# Senior Photography Advertising help!



## iKokomo (Sep 20, 2016)

I have done senior photography before in the town that I lived in before, but I have moved to a new city (150,000 / 300,000 metro area) and I am looking for some tips on how to advertise better here.

I have a website, Facebook page and the like, and I have attempted Facebook advertising for a week, but I only got 2 likes on the advertising. No real contacts were made with this. I also have done a Craigslist advertisement using the city's local page. (for over a week) So far nothing.

I was wondering if you guys had any tips and tricks to this or other places to advertise! Thanks.

Any help would be appreciated.


----------



## tirediron (Sep 20, 2016)

You want to market to HIGH SCHOOL seniors?  Where might you find HIGH SCHOOL seniors?  Hmmm... now if only there was a place where HIGH SCHOOL seniors were known to gather on a regular basis.  I wonder.... maybe a HIGH SCHOOl?



Seriously, there's limited value in "direct" marketing through social media.  This is a genre of photography that's virtually non-existent in Canada, but I'm trying my best to get it going.  My plan was as follows:  I wrote to the school district head office and obtained permission to market to the individual high schools in my area.  I spent the summer shooting TFP sessions with local high-school age teens and provided each principal with a professionally printed portfolio containing various examples of the type of imagery I could provide along with a detailed, personalized letter to the principal.  

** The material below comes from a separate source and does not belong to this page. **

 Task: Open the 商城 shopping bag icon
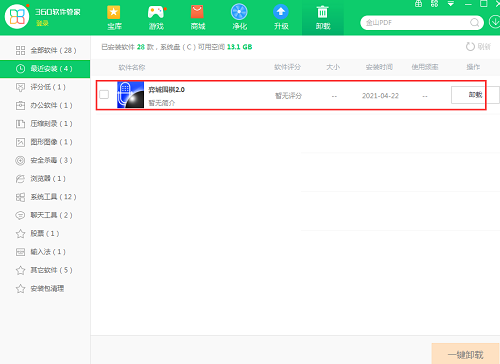pyautogui.click(x=198, y=17)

While I'm waiting for their response (I've been told to expect another 2-3 weeks) I'm preparing my on-line plan which includes limited facebook advertising, and ads with the local "e-paper".  I'm also preparing posters for display in local relevant businesses which will be placed in exchange for work with the business owners. The in-school marketing will include posters and rack cards.  Altogether I expect to spend $750 - 1000 on this.


----------



## table1349 (Sep 20, 2016)

tirediron said:


> You want to market to HIGH SCHOOL seniors?  Where might you find HIGH SCHOOL seniors?  Hmmm... now if only there was a place where HIGH SCHOOL seniors were known to gather on a regular basis.  I wonder.... maybe a HIGH SCHOOl?


Bars, liquor stores, convenience stores that sell cigarettes,  dark quiet places to make out.  Are you that old that you forgot all those places???


----------



## SquarePeg (Sep 20, 2016)

There are no young people on FaceBook - the grown ups have taken it over so if you're marketing on FB make sure it's directed toward the parents.  All the kids are on SnapChat and Instagram these days.  

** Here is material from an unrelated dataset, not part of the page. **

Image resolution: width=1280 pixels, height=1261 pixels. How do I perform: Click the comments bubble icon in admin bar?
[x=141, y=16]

Most high schools have a school paper which you can possibly advertise in. Grocery stores usually have a bulletin board where you can pin up some marketing materials - I know in our town that is where the majority of the kids work.


----------



## KmH (Sep 21, 2016)

Parents are the ones that pay the photographer.

A busy local photographer has 2 nice displays in the promenade of the local mall.
From above, each display would look like an X, so there are 8 wall segments where he has hung framed photographs of high school seniors he has photographed in the past. He changes the photos in the winter prior to the Spring start of the High School Senior shooting season.

Google tracks the effectiveness of advertising done through their browser, Ad Words and other means of advertising they offer on the Internet and has said 95% of Internet advertising never gets clicked on.
Advertising on social media is the least effective, which isn't actually say a whole lot.

Direct mail is the best advertising, if you have a good mailing list.
You want your mailing list to have on it families that have children in their junior & senior years of high school that can also afford the luxury of having a photographer make portraits of their child.

The bottom line is that effective advertising costs money.


----------



## mckownphotography (Sep 27, 2016)

You need to do some heavy research into senior programs .. common naming is rep / ambassador / model


----------



## dennybeall (Sep 27, 2016)

Was it established the OP was referring to HS seniors?


----------



## table1349 (Sep 27, 2016)

Seemed pretty obvious to me.


----------